Vereadores aprovam projeto que amplia validade da Licença Sanitária para três anos
De acordo com o projeto, a Licença Sanitária passará a ter validade de três anos contados a partir do deferimento da solicitação
Os vereadores de Campinas aprovaram, na 35ª Reunião Ordinária desta segunda-feira (8), o Projeto de Lei nº 119/2026, de autoria do Executivo, que amplia de um para três anos o prazo de validade da Licença Sanitária emitida pelo serviço de vigilância sanitária do município. A proposta também disciplina o regime de inspeção dos estabelecimentos sujeitos à vigilância sanitária, regulamenta a atualização cadastral das licenças e revoga dispositivos da legislação atualmente em vigor.
“Essa ampliação é muito importante para os prestadores de serviços que dependem da licença sanitária para exercer suas atividades. A medida reduz os custos e a burocracia relacionados às renovações periódicas, sem comprometer a fiscalização e a segurança da população”, disse o vereador Paulo Haddad (PSD), que é líder de governo na Câmara.
De acordo com o projeto, a Licença Sanitária passará a ter validade de três anos contados a partir do deferimento da solicitação. O texto prevê ainda que o deferimento ou indeferimento do pedido será publicado no Diário Oficial do Município e estabelece que o não cumprimento do prazo de renovação acarretará o cancelamento automático da licença, sem prejuízo das demais sanções administrativas cabíveis.
A proposta mantém a prerrogativa da Vigilância Sanitária de realizar inspeções a qualquer momento, seja de forma presencial, remota ou por meio de análise documental. As fiscalizações serão organizadas conforme o Planejamento Anual das Ações de Vigilância Sanitária (PAAVS), considerando critérios como risco à saúde, complexidade da atividade desenvolvida, histórico do estabelecimento e denúncias recebidas.

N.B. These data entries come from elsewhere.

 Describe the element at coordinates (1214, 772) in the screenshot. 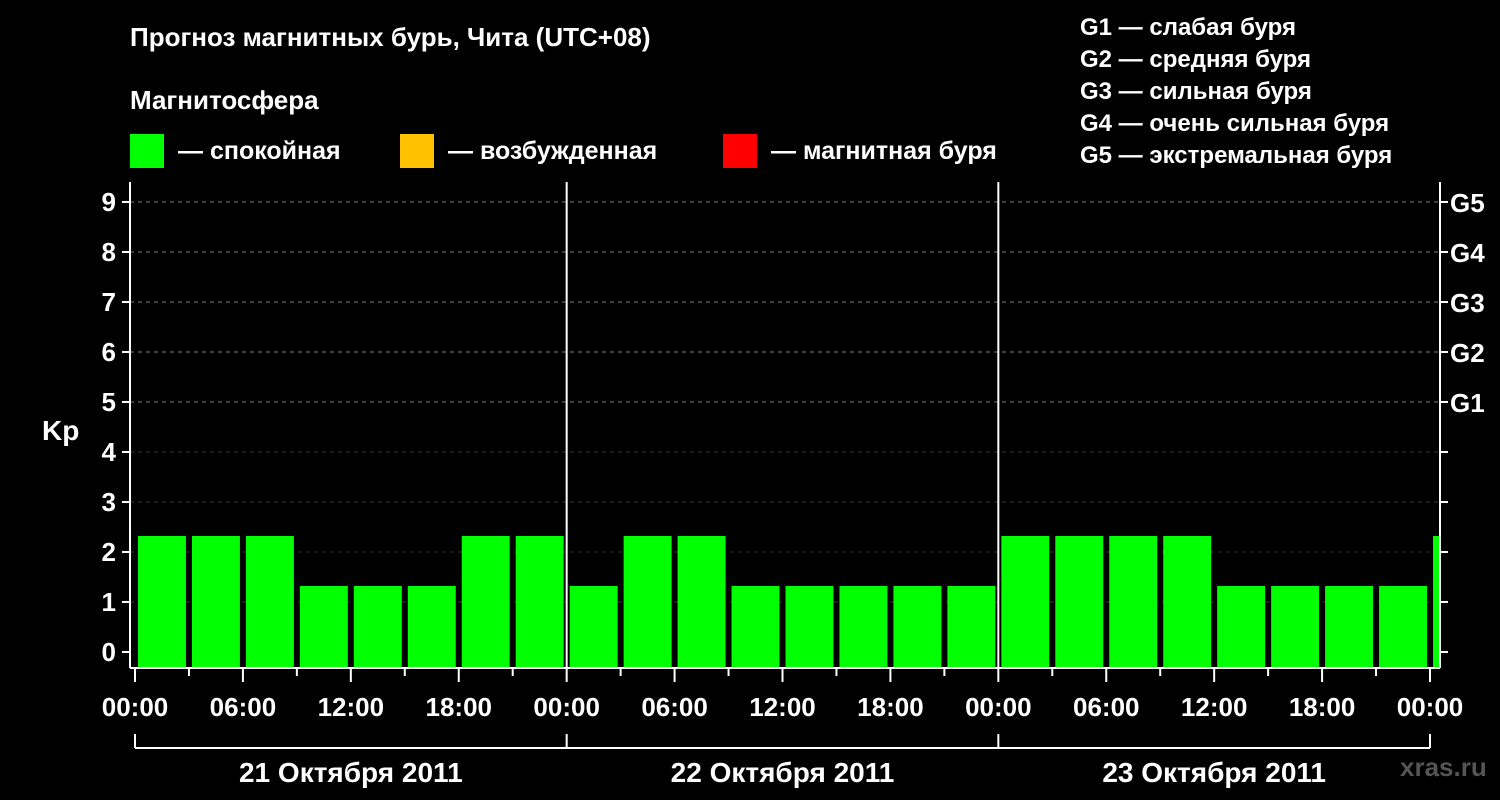

I see `day-label: 23 Октября 2011` at that location.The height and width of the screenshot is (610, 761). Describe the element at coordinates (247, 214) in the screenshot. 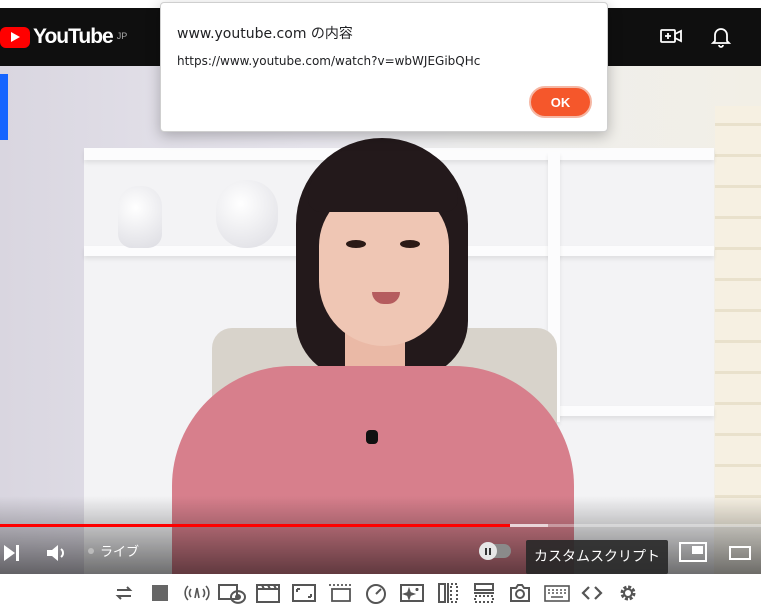

I see `ribbed-vase` at that location.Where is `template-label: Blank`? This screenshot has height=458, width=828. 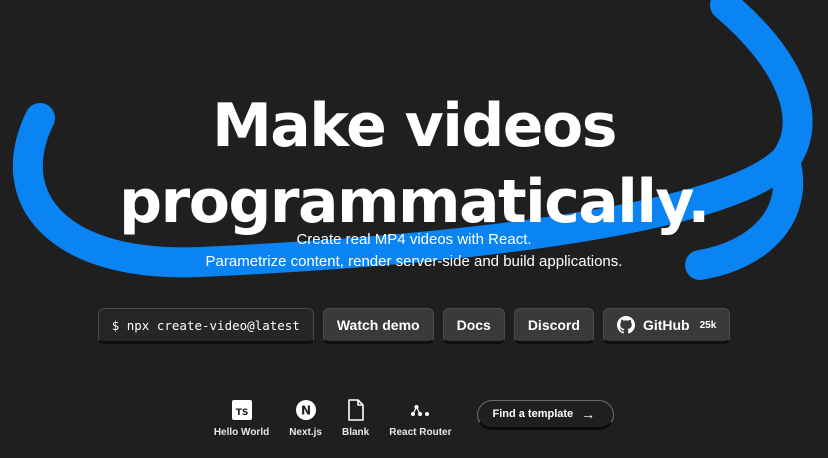 template-label: Blank is located at coordinates (356, 432).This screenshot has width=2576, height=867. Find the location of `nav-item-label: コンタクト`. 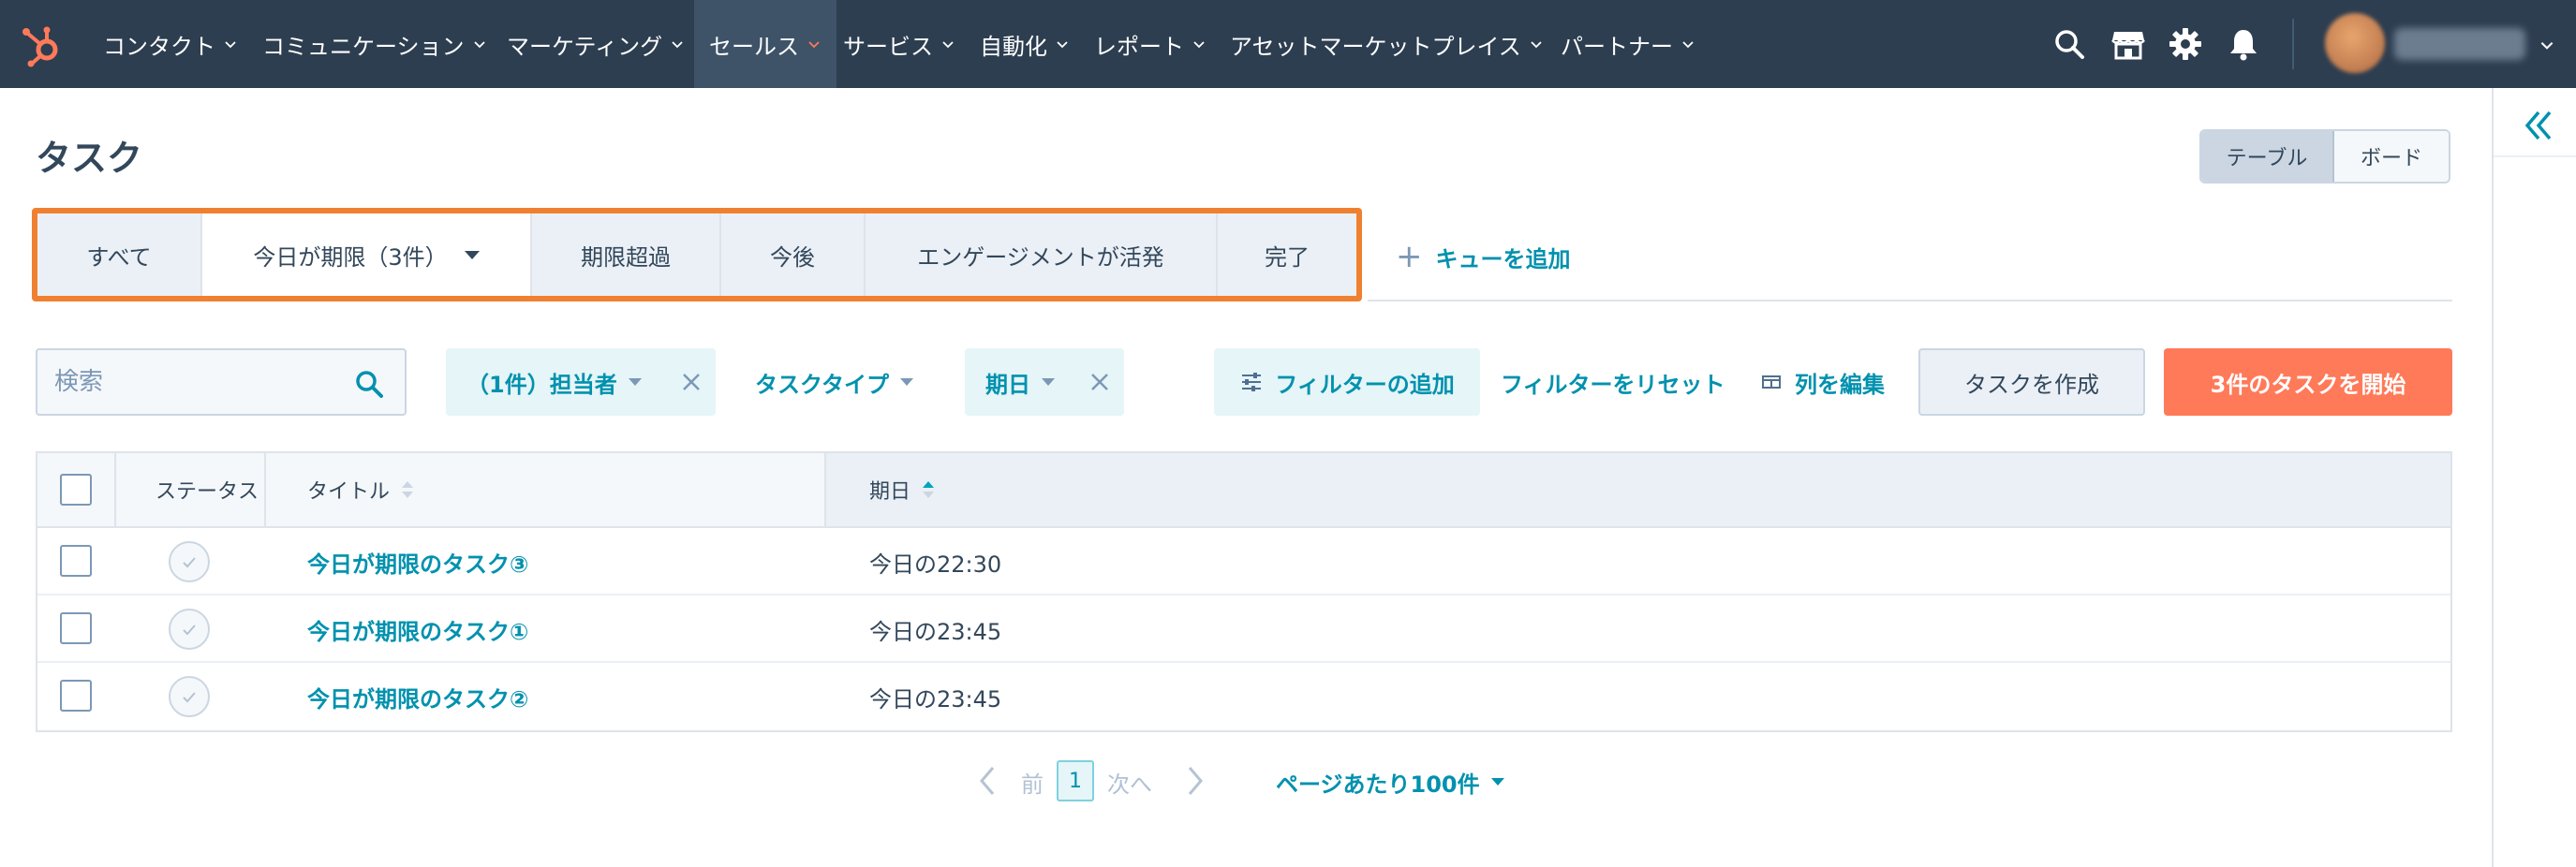

nav-item-label: コンタクト is located at coordinates (159, 47).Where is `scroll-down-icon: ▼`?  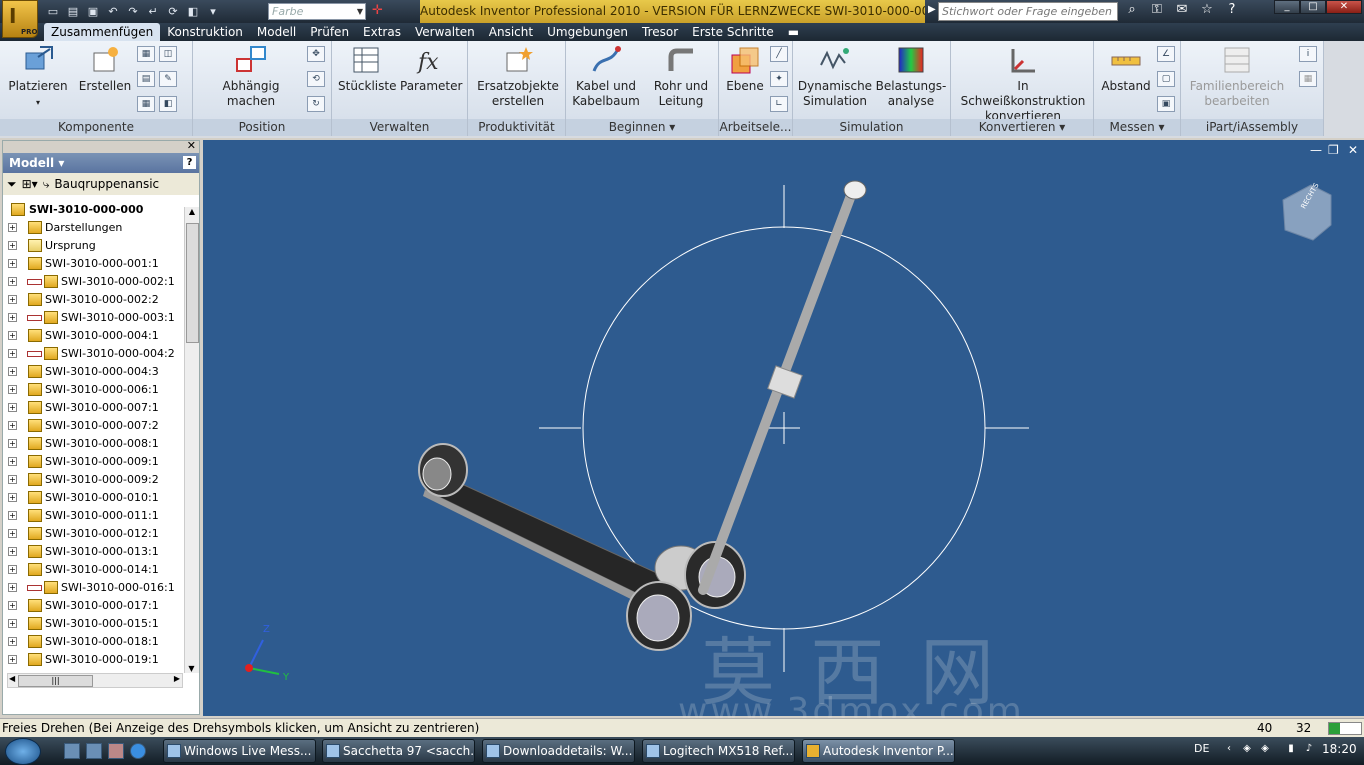
scroll-down-icon: ▼ is located at coordinates (192, 668).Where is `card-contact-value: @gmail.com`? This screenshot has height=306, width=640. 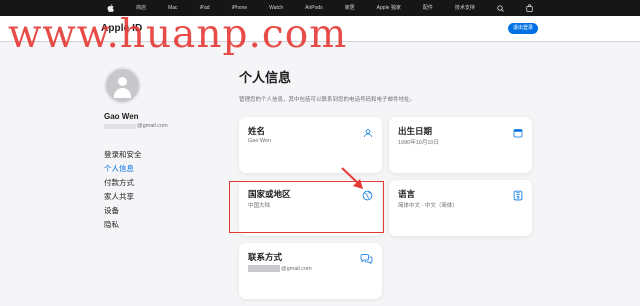
card-contact-value: @gmail.com is located at coordinates (280, 268).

O projeto também define quais alterações poderão ser realizadas por meio de atualização cadastral da licença já existente, como mudança de razão social, responsabilidade legal e responsabilidade técnica. Por outro lado, situações como mudança de endereço, ampliação de atividades, aumento do número de leitos, alterações estruturais ou processos de fusão e incorporação passarão a exigir a abertura de um novo procedimento de licenciamento sanitário.
Na justificativa encaminhada à Câmara, o Executivo afirma que a medida integra um processo de modernização e desburocratização do licenciamento sanitário municipal. Segundo o texto, a ampliação da validade da licença reduzirá custos administrativos para os estabelecimentos sem comprometer a fiscalização, uma vez que o poder público continuará realizando inspeções periódicas com base em critérios de risco sanitário. Além disso, a proposta busca simplificar procedimentos e oferecer maior segurança jurídica aos empreendedores e ao próprio serviço de vigilância sanitária.